¿Cambio climático?, para los otros

Para la elaboración de un informe sobre ciudades y cambio climático, estos días he tenido ocasión de verificar un dato que de alguna manera intuía: que, por mucho que estemos hablando del cambio climático, las tres cuartas partes de las ciudades europeas han hecho poco, o nada, en relación con el mismo. El coche sigue siendo el medio de transporte principal y privilegiado, se sigue quemando carbón y gas, se siguen trayendo los alimentos envasados desde el otro lado del mundo, se siguen quemando las basuras sin reciclar…Aunque se nos llene la boca nombrando las buenas prácticas -casi siempre las mismas-, el cambio climático avanza, porque nuestro modelo de vida sigue sin cambiar.  Por eso el CO2 ha alcanzado concentraciones nunca antes conocidas en la atmósfera.
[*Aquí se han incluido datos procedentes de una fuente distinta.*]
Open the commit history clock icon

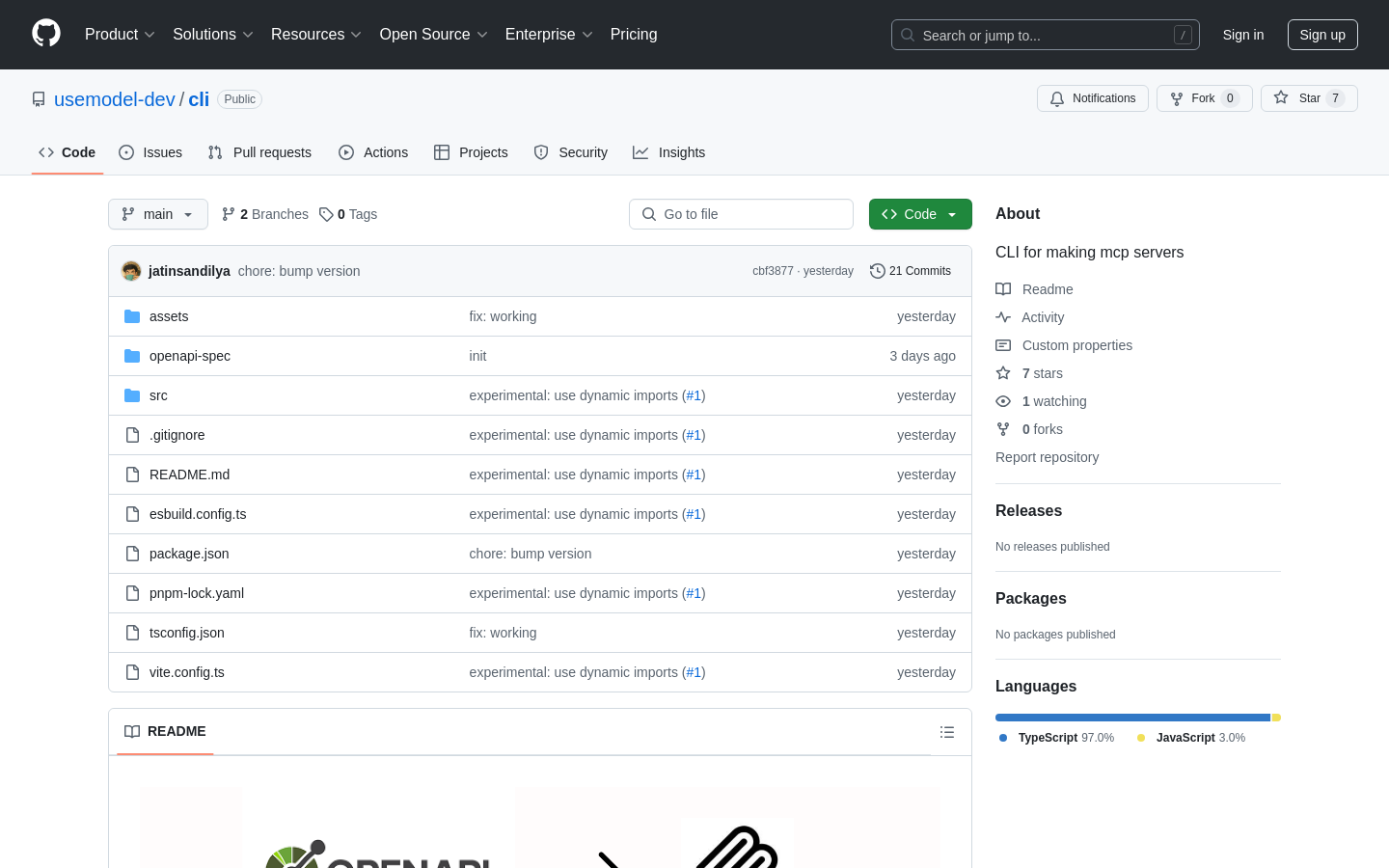877,271
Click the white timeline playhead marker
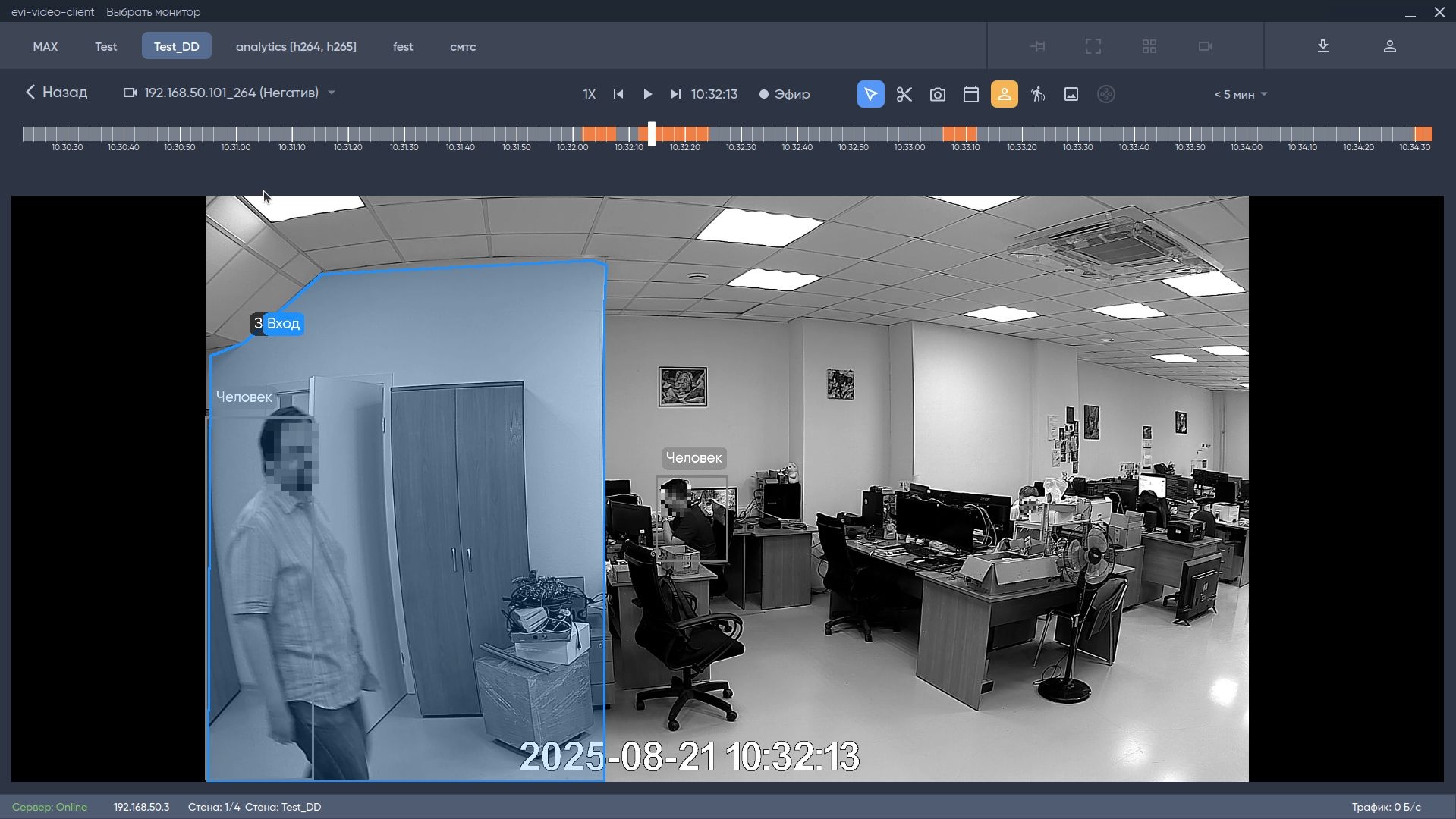 [x=652, y=133]
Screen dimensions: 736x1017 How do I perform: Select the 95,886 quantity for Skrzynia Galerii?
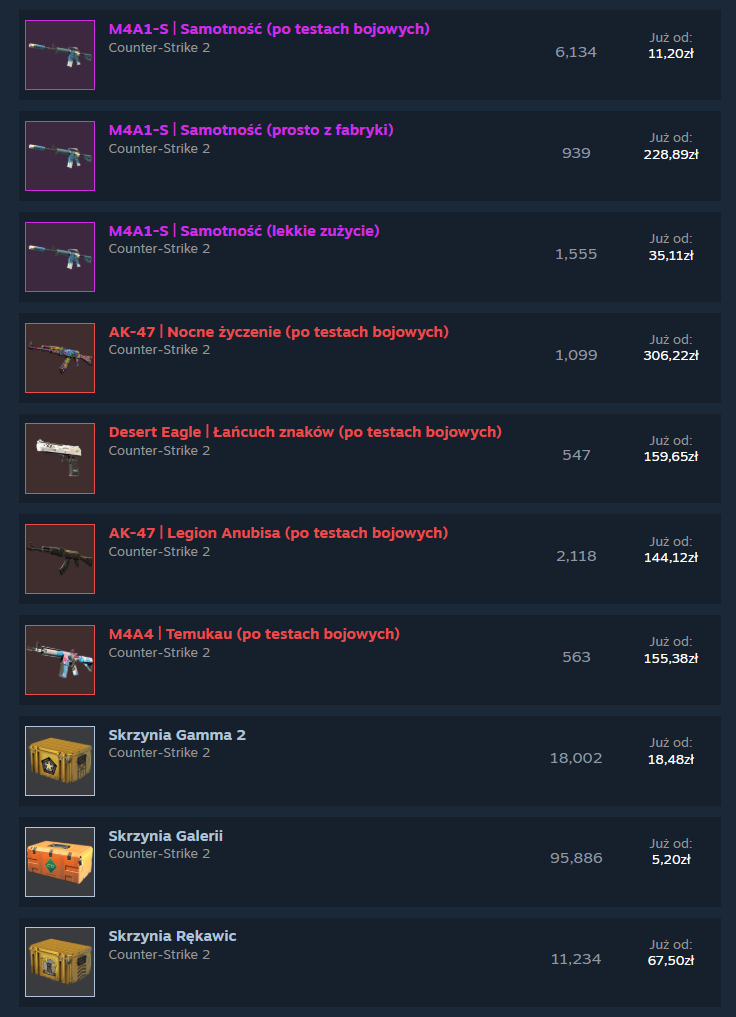click(576, 858)
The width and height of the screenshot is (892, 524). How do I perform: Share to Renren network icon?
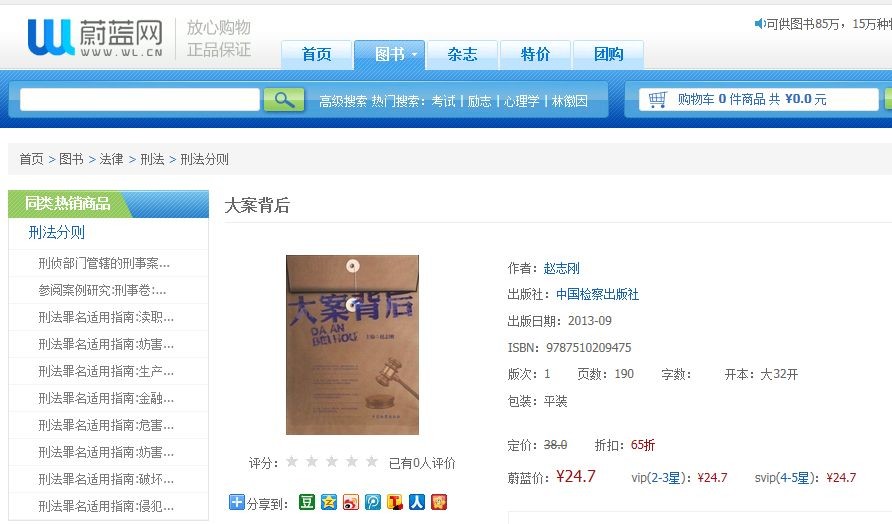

Hablamos mucho del cambio climático, pero…no estamos dispuestos a hacer nada que altere nuestro modo de vida o nuestro modelo económico, en relación con este tema. Una revisión a la prensa de mi tierra -Aragón- era hoy muy significativa: por una parte, se alerta sobre la tremenda sequía que asola el campo y amenaza al sector primario aragonés, e incluso los editoriales llamaban a tomar decisiones sobre el tema.  Por otro lado, en el mismo periódico se avisaba que no se va a cerrar la central térmica de Andorra si ello amenaza al suministro…y ello a pesar de que dicha central es el mayor emisor individual de CO2 de todo Aragón; ¿las razones? los 600 puestos de trabajo directos y “el futuro de las comarcas mineras”.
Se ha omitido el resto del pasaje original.